The Weyl sum, an object of central importance in analytic number theory, is defined as follows:

$$S(N, \alpha) = \sum_{n=1}^{N} e^{2\pi i f(n) \alpha}$$

where $N$ is a positive integer and $\alpha$ is a real number. The behavior of this sum as $N$ grows large is of particular interest. The size of the Weyl sum is often related to the behavior of $f(n)$. Generally, if we impose some regularity on $f(n)$, such as continuous derivatives, Lipschitz continuity, or continuous second derivatives, we can control the exponential sum to some extent.

The most classical method to control the Weyl sum is the so-called Weyl differencing technique, which reduces the complexity of $f$ by transferring this complexity to the norm.

Vinogradov’s method cleverly uses the regularity of $f$ to minimize the losses incurred during this complexity transfer.

**Ergodicity of the Shift Map**

The shift map on $T$ is a fundamental example of a dynamical system. It is defined by the transformation:

$$T: x \mapsto x + \alpha \mod 1$$

We shall use the following terminology. Let $\mathbb{R} / \mathbb{Z}$ be identified with the interval $[0,1]/\sim$ (with addition modulo 1 ) and let $\lambda$ denote the normalized Haar measure on $\mathbb{R} / \mathbb{Z} \cong[0,1]$. If $n \in \mathbb{N}$ and $x \in[0,1]$, we write

$$

\varphi_n(x):=\varphi(x)+\varphi({x+\alpha})+\cdots+\varphi({x+(n-1) \alpha}),

$$

where ${\cdot}$ denotes the fractional part.
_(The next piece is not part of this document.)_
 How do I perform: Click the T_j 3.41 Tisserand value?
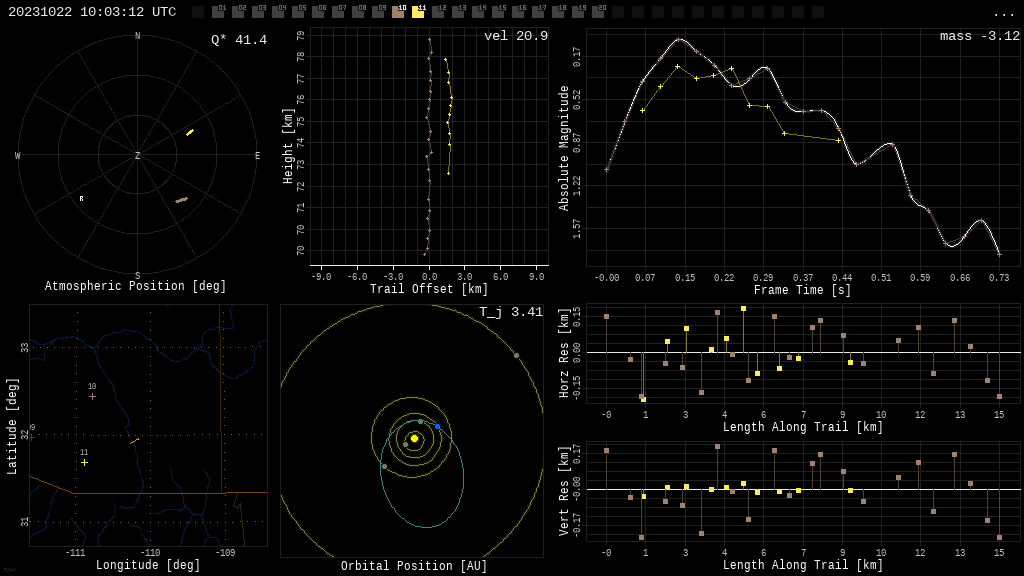coord(510,312)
A key point to grasp is whether $\phi(0)=\phi(1)$, as this essentially reflects whether the rotation degree of the system implies an average energy of zero, indicating no rotation occurs. If $\phi(0)\neq \phi(1)$, it suggests that the energy of the dynamical system changes over time, indicating a spatial gauge variation across the circle.

It is important to note that the two scenarios are different. If $\phi(0)=\phi(1)$, the energy remains constant throughout the dynamical system’s evolution. However, if $\phi(0)\neq \phi(1)$, there will be an energy change, which is a gauge variation in the fiber bundle.
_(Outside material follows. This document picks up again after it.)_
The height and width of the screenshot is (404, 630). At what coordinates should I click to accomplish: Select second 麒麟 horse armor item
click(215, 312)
These considerations naturally lead to questions about the dynamics of the system: whether it is stationary or not, whether a point will diffuse or conserve energy, It is well-known that the following two questions are closely related to the ergodicity of skew products of the type $T_{\phi}$ and what can be said about the limit points of the system, which are crucial for understanding the dynamics.

These two questions are of interest in the theory of uniform distribution modulo 1 as well.

**Connection Between Weyl Sum and Ergodicity**

Regarding the relationship between this problem and the Weyl sum, in the end, you can reduce it to a problem of bounding the Weyl sum. However, this reduction itself is not so trivial and involves some calculations, but at once you are able to bound the Weyl sum, the non-trivial bound of the Weyl sum will at least provide some results for these two problems.